While breast cancer mortality rates have dropped by 44 percent overall in the last three decades — this translates to approximately 517,900 fewer deaths — they have improved only slightly for Asian American and Pacific Islander women and have remained unchanged for American Indian and Alaska Native women.
Disparities also persist for Black women, who are 5 percent less likely to develop breast cancer than white women but are 38 percent more likely to die from the disease, according to the report published Oct. 1 in the journal CA: A Cancer Journal for Clinicians. The researchers note that Black women have the lowest survival rate for every subtype and stage of breast cancer, except for localized disease.
“A 44 percent decrease in mortality since 1989 is really incredibly gratifying, but these gains have not been seen equally in all populations,” William Dahut, M.D., chief scientific officer at the American Cancer Society, said in a media briefing. In a news release he noted that “these gaps need to be rectified through systematic efforts to ensure access to high-quality screening and treatment for every woman.”
Researchers track an uptick in breast cancer incidence
Another point of concern highlighted in the report, which analyzed data from the National Cancer Institute and the Centers for Disease Control and Prevention (CDC), is in the increasing rate of new diagnoses, including in women under 50.

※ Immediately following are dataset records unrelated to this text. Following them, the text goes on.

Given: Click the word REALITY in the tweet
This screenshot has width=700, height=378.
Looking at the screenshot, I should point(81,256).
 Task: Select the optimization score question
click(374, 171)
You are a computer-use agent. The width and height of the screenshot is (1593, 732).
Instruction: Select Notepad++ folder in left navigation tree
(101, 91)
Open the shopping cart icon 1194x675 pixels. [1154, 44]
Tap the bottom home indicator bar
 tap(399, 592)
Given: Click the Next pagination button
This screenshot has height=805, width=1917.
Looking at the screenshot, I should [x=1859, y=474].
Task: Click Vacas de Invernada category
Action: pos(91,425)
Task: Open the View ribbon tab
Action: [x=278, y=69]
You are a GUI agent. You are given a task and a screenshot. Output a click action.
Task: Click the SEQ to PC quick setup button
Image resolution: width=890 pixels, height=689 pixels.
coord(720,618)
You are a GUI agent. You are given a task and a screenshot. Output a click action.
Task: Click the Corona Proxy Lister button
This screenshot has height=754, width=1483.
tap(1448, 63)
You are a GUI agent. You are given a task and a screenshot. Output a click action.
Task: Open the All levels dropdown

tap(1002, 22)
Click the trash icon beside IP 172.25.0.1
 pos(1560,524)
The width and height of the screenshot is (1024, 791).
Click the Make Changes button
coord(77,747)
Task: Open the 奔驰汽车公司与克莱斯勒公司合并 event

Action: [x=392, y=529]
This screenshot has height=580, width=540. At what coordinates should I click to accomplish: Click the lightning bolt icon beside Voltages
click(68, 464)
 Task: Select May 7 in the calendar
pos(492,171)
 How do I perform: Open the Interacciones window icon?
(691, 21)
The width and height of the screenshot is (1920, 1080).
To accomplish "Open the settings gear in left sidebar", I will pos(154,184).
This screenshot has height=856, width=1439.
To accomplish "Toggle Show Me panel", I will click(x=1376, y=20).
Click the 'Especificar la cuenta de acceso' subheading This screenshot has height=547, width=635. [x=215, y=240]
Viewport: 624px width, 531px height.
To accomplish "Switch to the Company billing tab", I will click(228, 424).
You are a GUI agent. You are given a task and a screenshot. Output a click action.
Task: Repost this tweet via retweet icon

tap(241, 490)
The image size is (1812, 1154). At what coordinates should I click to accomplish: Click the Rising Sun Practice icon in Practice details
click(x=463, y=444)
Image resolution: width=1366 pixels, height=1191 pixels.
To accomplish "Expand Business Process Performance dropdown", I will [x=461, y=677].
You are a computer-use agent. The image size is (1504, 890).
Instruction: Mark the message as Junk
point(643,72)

The vast majority of invasive breast cancer cases and deaths still occur in women 50 and older, and a little more than half of all breast cancer deaths (52 percent) are in women 70 and older, the report states. But researchers are tracking an increasing number of cases in younger women, “where there’s really no screening going on,” Dahut says. Routine breast cancer screenings aren’t recommended until women are at least 40.
New breast cancer cases are rising annually by about 1 percent overall in the U.S. and 1.4 percent in women under 50, the new study shows. Some populations are seeing an even sharper rise in new cases. In Asian American and Pacific Islander women, cases are increasing by 2.7 percent per year in women under 50 and 2.5 percent in those 50 and older, and in Hispanic women breast cancer incidence is rising by 2.4 percent in women under 50 and 1.6 percent in those 50-plus.
The overall uptick isn’t just evident on paper: “It’s also something that we’re seeing in the clinic,” says Taiwo Adesoye, M.D., an assistant professor in the Department of Breast Surgical Oncology at the University of Texas MD Anderson Cancer Center.